O suspense iHostage, novo fenômeno da Netflix e atual número 1 da plataforma, conquistou o público com sua trama intensa e baseada em fatos reais.
Inspirado no sequestro ocorrido em uma Apple Store de Amsterdã em 2022, o filme narra os momentos de tensão causados por Ammar, um homem armado que mantém reféns em um dos locais mais movimentados da cidade.
Com um final de tirar o fôlego, iHostage entrega mais do que uma história de crime: mergulha em traumas sociais, silenciosas dores pessoais e uma busca por respostas que talvez nunca venham.
Mas afinal, o que realmente acontece com Ammar? E como os reféns escapam?

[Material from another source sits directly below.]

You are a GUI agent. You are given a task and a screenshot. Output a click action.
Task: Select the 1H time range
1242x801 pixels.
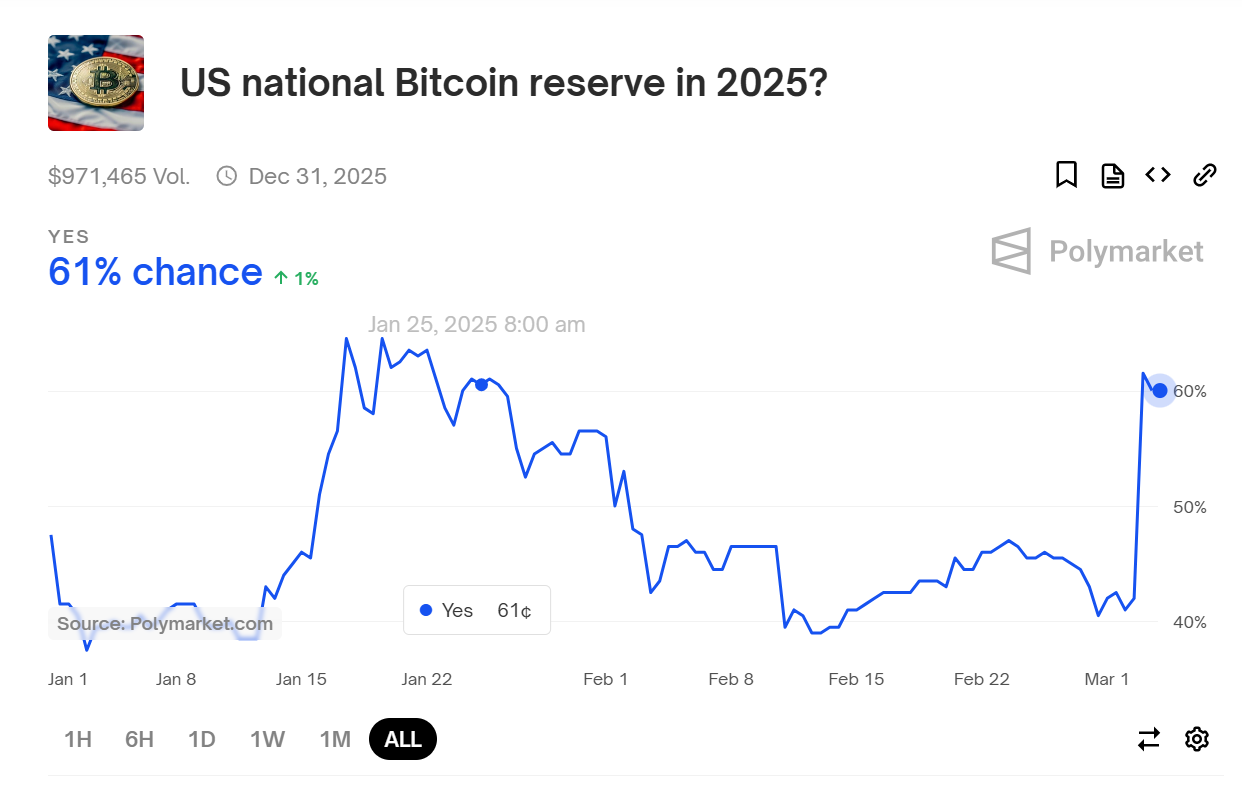(78, 740)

O plano de Ammar: resgate, fuga e silêncio
Ao longo do filme, Ammar deixa claro que quer 200 milhões de euros em criptomoedas e uma fuga segura do local. Para isso, pretende levar consigo Ilian, um refém búlgaro com problemas cardíacos, como garantia de que a polícia não o seguirá. Apesar de suas exigências, Ammar nunca revela com clareza o que o motivou a invadir a loja. O que se sabe é que ele tem um histórico de problemas mentais e frustração com a polícia e o sistema judiciário holandês — elementos que o colocam no limite da desesperança.
Mesmo sob pressão, ele parece disposto a manter todos vivos, desde que seus termos sejam respeitados. Mas a polícia está mais preocupada em resgatar os reféns do que em atender suas demandas.
Ilian escapa — e muda tudo
O ponto de virada em iHostage ocorre quando Ilian, cada vez mais esgotado física e emocionalmente, convence Ammar a pedir água, alegando que não pode beber energéticos por conta de seu coração. O pedido parece banal, mas é o que possibilita sua fuga: a polícia envia as garrafas por um robô, e Ammar obriga Ilian a pegá-las, com as mãos amarradas. Ao se aproximar da porta, Ilian vê uma chance e corre.
Ammar, desesperado, o persegue — mas sem sua arma, que ficou na loja. Do lado de fora, policiais cercam a entrada, mas quem age rápido é o agente Winston, que atropela Ammar com seu carro. O sequestrador fica gravemente ferido e é levado ao hospital. Depois de uma longa espera para garantir que o suposto colete explosivo não fosse real, os agentes descobrem que tudo era uma farsa. No dia seguinte, Ammar morre no hospital, sem nunca explicar por completo suas motivações.


Mingus: o herói silencioso
Enquanto isso, no andar superior da loja, dezenas de pessoas se escondem na cafeteria. Mas o foco está em Mingus, um funcionário da Apple que se torna essencial para a sobrevivência de outros quatro reféns: Lucas, Soof e sua filha, Bente. Escondidos em um armário trancado com o crachá de Mingus, eles escapam do radar de Ammar durante todo o sequestro.
Usando o celular de Bente, Mingus consegue contatar a polícia, orientando as equipes sobre o número de pessoas escondidas e ajudando no planejamento da operação. Ao final, quando tudo termina, o agente responsável por guiá-lo agradece pessoalmente pela coragem. Dentro da viatura, Mingus desaba em lágrimas — alívio, medo e exaustão finalmente vêm à tona.
iHostage é baseado em fatos reais
iHostage é uma dramatização da tentativa de sequestro que aconteceu no dia 22 de fevereiro de 2022, em Amsterdã. Assim como no longa, o sequestrador exigiu criptomoedas, manteve um refém e usou falsas ameaças de explosivos. O desfecho real foi igualmente chocante: o refém conseguiu escapar ao buscar água, e o criminoso foi atropelado por um carro da polícia, vindo a falecer no dia seguinte.
iHostage tem um final sem respostas — e ainda mais incômodo
O grande trunfo de iHostage está justamente na ausência de explicações fáceis. O filme não se esforça para humanizar Ammar, mas também não o transforma em vilão genérico. Ele é, acima de tudo, um enigma — alguém quebrado por um sistema que talvez o tenha ignorado por tempo demais.
Ao final, o espectador fica com a sensação de que a violência não tem sempre um porquê definido. E talvez seja isso que torna iHostage tão impactante: ao evitar conclusões simples, ele nos força a encarar o caos, o medo e a fragilidade da vida urbana contemporânea. E quando a tela escurece, fica a pergunta que o filme nunca responde: o que teria acontecido se alguém tivesse ouvido Ammar antes?